───── PASSAGE TO READ ─────

Dear Opednews editors:
The letter emailed below by the California Secretary of Food and Agriculture is a public message. Therefore, it bears no special permission to reprint it. Further, it is a message which the public must see, as a matter of social obligation. Public health is at stake here. Thank you for printing this.
Dear readers:
Please reconsider any assumption that this aerial pesticide spraying program is a matter of concern only to Californians. If it is scheduled to be done here in California, then they will do it anywhere else they wish. That's the truth. Especially if there is no consequence to those who are perpetrating it, endangering life and liberty and the pursuit of happiness in the process.
Please ask your physicians to come on board with public arguments rebutting the false claims below, that there is no proven connection between the aerial pesticide spraying program and more than 3,000 medical claims filed since that spraying took place. None of the patients/victims had such symptoms prior to that aerial pesticide spraying. One child almost died.
Of course, medical opinions will vary according to bias and the school of thought in which they are trained. That should be kept in mind, before you ask any physician to go public with this urgent matter. Please be very selective when asking for public medical opinions. Thank you.
To the violation of the 4th amendment, the bill permitting this spraying of a 250-mile radius of urban areas grants il-"legal" permission for sprayings to occur on private properties without owners' consent. This must be stopped, and exposed as a criminal matter. Lawsuits should be filed left and right.

─────

#### ACTIVITY:
Copy out the whole letter about aerial pesticide spraying word for word. The lines after this have nothing to do with it.

───── SUPPLIED RECORDS ─────

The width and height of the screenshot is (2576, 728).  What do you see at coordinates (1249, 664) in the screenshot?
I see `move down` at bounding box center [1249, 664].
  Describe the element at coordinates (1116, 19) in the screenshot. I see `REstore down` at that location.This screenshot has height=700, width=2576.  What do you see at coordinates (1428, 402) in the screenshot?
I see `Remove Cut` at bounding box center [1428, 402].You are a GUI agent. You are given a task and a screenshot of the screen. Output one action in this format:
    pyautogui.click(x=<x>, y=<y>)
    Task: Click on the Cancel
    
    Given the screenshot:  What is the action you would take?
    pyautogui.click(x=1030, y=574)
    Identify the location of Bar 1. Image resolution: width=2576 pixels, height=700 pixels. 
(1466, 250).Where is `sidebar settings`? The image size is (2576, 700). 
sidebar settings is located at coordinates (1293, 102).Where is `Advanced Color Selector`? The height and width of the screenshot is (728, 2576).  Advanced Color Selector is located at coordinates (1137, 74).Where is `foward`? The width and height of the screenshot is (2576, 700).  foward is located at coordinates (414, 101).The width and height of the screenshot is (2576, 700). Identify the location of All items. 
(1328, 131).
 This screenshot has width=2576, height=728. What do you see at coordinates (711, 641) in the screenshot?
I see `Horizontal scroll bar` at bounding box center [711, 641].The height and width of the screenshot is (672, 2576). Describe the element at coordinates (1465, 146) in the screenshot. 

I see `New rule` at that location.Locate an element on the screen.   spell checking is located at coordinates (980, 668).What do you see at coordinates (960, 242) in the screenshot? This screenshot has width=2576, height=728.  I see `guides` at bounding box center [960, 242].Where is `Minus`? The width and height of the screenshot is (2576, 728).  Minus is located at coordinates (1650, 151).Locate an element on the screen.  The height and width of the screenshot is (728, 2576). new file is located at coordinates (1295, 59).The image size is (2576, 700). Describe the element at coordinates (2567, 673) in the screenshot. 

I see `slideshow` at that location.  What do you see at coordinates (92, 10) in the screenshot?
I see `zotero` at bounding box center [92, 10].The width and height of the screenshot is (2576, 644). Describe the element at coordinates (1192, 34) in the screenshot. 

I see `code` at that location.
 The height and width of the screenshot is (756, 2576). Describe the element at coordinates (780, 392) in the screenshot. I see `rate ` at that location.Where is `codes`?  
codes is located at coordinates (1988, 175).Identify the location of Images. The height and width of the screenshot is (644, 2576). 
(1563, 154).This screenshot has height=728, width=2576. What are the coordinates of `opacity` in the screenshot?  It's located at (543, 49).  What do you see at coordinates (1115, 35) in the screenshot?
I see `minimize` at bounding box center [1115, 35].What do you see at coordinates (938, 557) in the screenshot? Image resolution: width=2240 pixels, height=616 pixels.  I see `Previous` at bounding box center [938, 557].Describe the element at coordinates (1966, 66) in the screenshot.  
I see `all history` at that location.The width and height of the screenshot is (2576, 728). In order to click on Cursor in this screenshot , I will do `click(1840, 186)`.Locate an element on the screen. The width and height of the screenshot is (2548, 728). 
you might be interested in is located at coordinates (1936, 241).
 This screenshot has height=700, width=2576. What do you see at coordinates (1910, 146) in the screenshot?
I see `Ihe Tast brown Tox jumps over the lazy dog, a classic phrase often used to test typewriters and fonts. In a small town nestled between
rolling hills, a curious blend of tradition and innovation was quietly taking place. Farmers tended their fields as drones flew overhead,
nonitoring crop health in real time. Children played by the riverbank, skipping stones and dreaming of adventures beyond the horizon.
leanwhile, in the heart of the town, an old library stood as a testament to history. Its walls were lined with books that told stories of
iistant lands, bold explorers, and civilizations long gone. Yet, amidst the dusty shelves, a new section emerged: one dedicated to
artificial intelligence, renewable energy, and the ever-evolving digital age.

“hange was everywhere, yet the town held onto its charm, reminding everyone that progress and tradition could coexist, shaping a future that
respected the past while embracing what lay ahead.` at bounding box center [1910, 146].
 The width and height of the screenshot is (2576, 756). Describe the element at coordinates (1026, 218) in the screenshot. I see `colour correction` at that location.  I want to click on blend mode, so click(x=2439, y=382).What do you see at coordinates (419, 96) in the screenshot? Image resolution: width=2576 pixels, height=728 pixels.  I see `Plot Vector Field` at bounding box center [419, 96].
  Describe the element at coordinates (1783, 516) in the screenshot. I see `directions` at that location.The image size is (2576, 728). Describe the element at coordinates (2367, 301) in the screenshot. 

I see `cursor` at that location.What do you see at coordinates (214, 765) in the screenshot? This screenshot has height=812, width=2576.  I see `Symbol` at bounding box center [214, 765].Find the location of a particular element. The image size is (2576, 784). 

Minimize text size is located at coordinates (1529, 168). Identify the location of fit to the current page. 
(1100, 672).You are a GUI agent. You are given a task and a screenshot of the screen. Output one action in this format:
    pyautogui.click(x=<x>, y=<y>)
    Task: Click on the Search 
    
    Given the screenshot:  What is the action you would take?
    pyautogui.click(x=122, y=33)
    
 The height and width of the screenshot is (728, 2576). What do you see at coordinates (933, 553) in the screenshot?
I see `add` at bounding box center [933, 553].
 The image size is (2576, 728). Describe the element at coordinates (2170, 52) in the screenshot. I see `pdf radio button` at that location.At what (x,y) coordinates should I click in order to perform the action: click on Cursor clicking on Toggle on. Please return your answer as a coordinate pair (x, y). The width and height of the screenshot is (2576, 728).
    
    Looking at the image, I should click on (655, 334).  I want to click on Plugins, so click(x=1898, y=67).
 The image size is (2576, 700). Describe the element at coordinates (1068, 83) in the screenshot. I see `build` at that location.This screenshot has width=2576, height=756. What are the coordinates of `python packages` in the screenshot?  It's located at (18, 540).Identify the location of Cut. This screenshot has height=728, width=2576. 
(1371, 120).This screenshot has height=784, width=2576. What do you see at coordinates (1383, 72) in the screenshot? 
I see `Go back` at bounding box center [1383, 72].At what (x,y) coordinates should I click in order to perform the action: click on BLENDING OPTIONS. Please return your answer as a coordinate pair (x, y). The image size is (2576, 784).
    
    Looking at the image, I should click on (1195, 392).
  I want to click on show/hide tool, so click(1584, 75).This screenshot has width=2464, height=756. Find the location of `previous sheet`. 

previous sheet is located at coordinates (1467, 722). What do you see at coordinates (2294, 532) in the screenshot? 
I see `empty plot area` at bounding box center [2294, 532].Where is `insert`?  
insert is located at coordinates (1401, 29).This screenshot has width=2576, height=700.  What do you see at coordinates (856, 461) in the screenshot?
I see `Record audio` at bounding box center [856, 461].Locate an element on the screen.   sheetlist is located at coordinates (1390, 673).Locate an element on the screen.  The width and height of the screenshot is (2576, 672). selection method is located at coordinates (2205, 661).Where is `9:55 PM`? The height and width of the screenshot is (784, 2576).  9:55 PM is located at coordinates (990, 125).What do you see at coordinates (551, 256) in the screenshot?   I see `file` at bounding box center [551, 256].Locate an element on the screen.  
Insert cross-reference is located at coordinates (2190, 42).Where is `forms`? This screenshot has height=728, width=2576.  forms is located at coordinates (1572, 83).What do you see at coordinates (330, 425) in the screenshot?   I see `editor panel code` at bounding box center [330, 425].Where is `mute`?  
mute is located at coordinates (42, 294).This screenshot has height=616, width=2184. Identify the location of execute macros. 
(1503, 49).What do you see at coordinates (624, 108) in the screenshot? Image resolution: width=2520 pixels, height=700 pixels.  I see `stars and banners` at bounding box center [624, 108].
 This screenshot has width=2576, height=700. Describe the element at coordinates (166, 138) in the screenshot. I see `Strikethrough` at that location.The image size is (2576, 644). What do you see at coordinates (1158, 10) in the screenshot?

─────

#### THE COMPLETED TASK:
Dear Opednews editors:
The letter emailed below by the California Secretary of Food and Agriculture is a public message. Therefore, it bears no special permission to reprint it. Further, it is a message which the public must see, as a matter of social obligation. Public health is at stake here. Thank you for printing this.
Dear readers:
Please reconsider any assumption that this aerial pesticide spraying program is a matter of concern only to Californians. If it is scheduled to be done here in California, then they will do it anywhere else they wish. That's the truth. Especially if there is no consequence to those who are perpetrating it, endangering life and liberty and the pursuit of happiness in the process.
Please ask your physicians to come on board with public arguments rebutting the false claims below, that there is no proven connection between the aerial pesticide spraying program and more than 3,000 medical claims filed since that spraying took place. None of the patients/victims had such symptoms prior to that aerial pesticide spraying. One child almost died.
Of course, medical opinions will vary according to bias and the school of thought in which they are trained. That should be kept in mind, before you ask any physician to go public with this urgent matter. Please be very selective when asking for public medical opinions. Thank you.
To the violation of the 4th amendment, the bill permitting this spraying of a 250-mile radius of urban areas grants il-"legal" permission for sprayings to occur on private properties without owners' consent. This must be stopped, and exposed as a criminal matter. Lawsuits should be filed left and right.